### [OBJECTIVE]
Could you change "Screen dimensions" to "Screen size" everywhere in the records below and leave everything else the same?

Lines of data
........
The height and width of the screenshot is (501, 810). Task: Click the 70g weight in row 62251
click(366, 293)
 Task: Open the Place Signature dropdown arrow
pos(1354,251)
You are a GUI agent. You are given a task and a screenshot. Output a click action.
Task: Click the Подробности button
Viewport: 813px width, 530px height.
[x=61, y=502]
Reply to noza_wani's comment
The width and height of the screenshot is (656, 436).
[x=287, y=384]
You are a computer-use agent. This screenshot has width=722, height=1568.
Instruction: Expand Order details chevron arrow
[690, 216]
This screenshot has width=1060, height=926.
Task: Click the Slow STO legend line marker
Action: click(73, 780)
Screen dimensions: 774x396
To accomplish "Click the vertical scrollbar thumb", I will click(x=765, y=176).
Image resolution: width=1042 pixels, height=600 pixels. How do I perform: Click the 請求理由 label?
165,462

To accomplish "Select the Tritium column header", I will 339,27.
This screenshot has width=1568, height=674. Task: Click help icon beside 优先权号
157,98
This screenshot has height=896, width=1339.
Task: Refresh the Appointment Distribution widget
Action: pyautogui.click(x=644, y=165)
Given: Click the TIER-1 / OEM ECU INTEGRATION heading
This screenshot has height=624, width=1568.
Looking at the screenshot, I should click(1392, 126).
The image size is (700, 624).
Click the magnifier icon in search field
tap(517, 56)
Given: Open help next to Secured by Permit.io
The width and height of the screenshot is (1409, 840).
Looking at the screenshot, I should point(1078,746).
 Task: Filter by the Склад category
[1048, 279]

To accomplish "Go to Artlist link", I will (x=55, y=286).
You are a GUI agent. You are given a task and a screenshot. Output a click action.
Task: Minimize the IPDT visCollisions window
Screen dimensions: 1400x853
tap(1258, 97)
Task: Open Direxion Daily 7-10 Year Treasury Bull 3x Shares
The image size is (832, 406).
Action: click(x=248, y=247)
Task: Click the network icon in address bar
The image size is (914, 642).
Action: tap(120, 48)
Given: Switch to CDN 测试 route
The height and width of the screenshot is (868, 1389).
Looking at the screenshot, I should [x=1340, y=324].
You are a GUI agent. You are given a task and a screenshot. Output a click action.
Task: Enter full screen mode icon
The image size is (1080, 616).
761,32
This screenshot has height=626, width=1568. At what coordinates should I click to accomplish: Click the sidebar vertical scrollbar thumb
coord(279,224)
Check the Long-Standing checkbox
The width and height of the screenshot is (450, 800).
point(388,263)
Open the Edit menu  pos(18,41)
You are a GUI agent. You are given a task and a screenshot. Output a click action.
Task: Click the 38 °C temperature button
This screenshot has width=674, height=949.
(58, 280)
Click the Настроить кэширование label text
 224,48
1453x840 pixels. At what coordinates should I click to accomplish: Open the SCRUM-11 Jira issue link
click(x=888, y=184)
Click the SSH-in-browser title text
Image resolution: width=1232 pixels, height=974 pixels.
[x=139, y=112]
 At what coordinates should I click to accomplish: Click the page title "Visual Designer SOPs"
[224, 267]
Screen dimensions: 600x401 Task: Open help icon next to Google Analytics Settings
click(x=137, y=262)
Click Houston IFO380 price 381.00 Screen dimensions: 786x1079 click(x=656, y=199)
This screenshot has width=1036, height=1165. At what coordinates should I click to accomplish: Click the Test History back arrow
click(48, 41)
........
### [WRITTEN SOLUTION]
The height and width of the screenshot is (501, 810). Task: Click the 70g weight in row 62251
click(366, 293)
 Task: Open the Place Signature dropdown arrow
pos(1354,251)
You are a GUI agent. You are given a task and a screenshot. Output a click action.
Task: Click the Подробности button
Viewport: 813px width, 530px height.
[x=61, y=502]
Reply to noza_wani's comment
The width and height of the screenshot is (656, 436).
[x=287, y=384]
You are a computer-use agent. This screenshot has width=722, height=1568.
Instruction: Expand Order details chevron arrow
[690, 216]
This screenshot has width=1060, height=926.
Task: Click the Slow STO legend line marker
Action: click(73, 780)
Screen size: 774x396
To accomplish "Click the vertical scrollbar thumb", I will click(x=765, y=176).
Image resolution: width=1042 pixels, height=600 pixels. How do I perform: Click the 請求理由 label?
165,462

To accomplish "Select the Tritium column header", I will 339,27.
This screenshot has width=1568, height=674. Task: Click help icon beside 优先权号
157,98
This screenshot has height=896, width=1339.
Task: Refresh the Appointment Distribution widget
Action: pyautogui.click(x=644, y=165)
Given: Click the TIER-1 / OEM ECU INTEGRATION heading
This screenshot has height=624, width=1568.
Looking at the screenshot, I should click(1392, 126).
The image size is (700, 624).
Click the magnifier icon in search field
tap(517, 56)
Given: Open help next to Secured by Permit.io
The width and height of the screenshot is (1409, 840).
Looking at the screenshot, I should point(1078,746).
 Task: Filter by the Склад category
[1048, 279]

To accomplish "Go to Artlist link", I will (x=55, y=286).
You are a GUI agent. You are given a task and a screenshot. Output a click action.
Task: Minimize the IPDT visCollisions window
Screen size: 1400x853
tap(1258, 97)
Task: Open Direxion Daily 7-10 Year Treasury Bull 3x Shares
The image size is (832, 406).
Action: click(x=248, y=247)
Task: Click the network icon in address bar
The image size is (914, 642).
Action: tap(120, 48)
Given: Switch to CDN 测试 route
The height and width of the screenshot is (868, 1389).
Looking at the screenshot, I should [x=1340, y=324].
You are a GUI agent. You are given a task and a screenshot. Output a click action.
Task: Enter full screen mode icon
The image size is (1080, 616).
761,32
This screenshot has height=626, width=1568. At what coordinates should I click to accomplish: Click the sidebar vertical scrollbar thumb
coord(279,224)
Check the Long-Standing checkbox
The width and height of the screenshot is (450, 800).
point(388,263)
Open the Edit menu  pos(18,41)
You are a GUI agent. You are given a task and a screenshot. Output a click action.
Task: Click the 38 °C temperature button
This screenshot has width=674, height=949.
(58, 280)
Click the Настроить кэширование label text
 224,48
1453x840 pixels. At what coordinates should I click to accomplish: Open the SCRUM-11 Jira issue link
click(x=888, y=184)
Click the SSH-in-browser title text
Image resolution: width=1232 pixels, height=974 pixels.
[x=139, y=112]
 At what coordinates should I click to accomplish: Click the page title "Visual Designer SOPs"
[224, 267]
Screen size: 600x401 Task: Open help icon next to Google Analytics Settings
click(x=137, y=262)
Click Houston IFO380 price 381.00 Screen size: 786x1079 click(x=656, y=199)
This screenshot has width=1036, height=1165. At what coordinates should I click to accomplish: Click the Test History back arrow
click(48, 41)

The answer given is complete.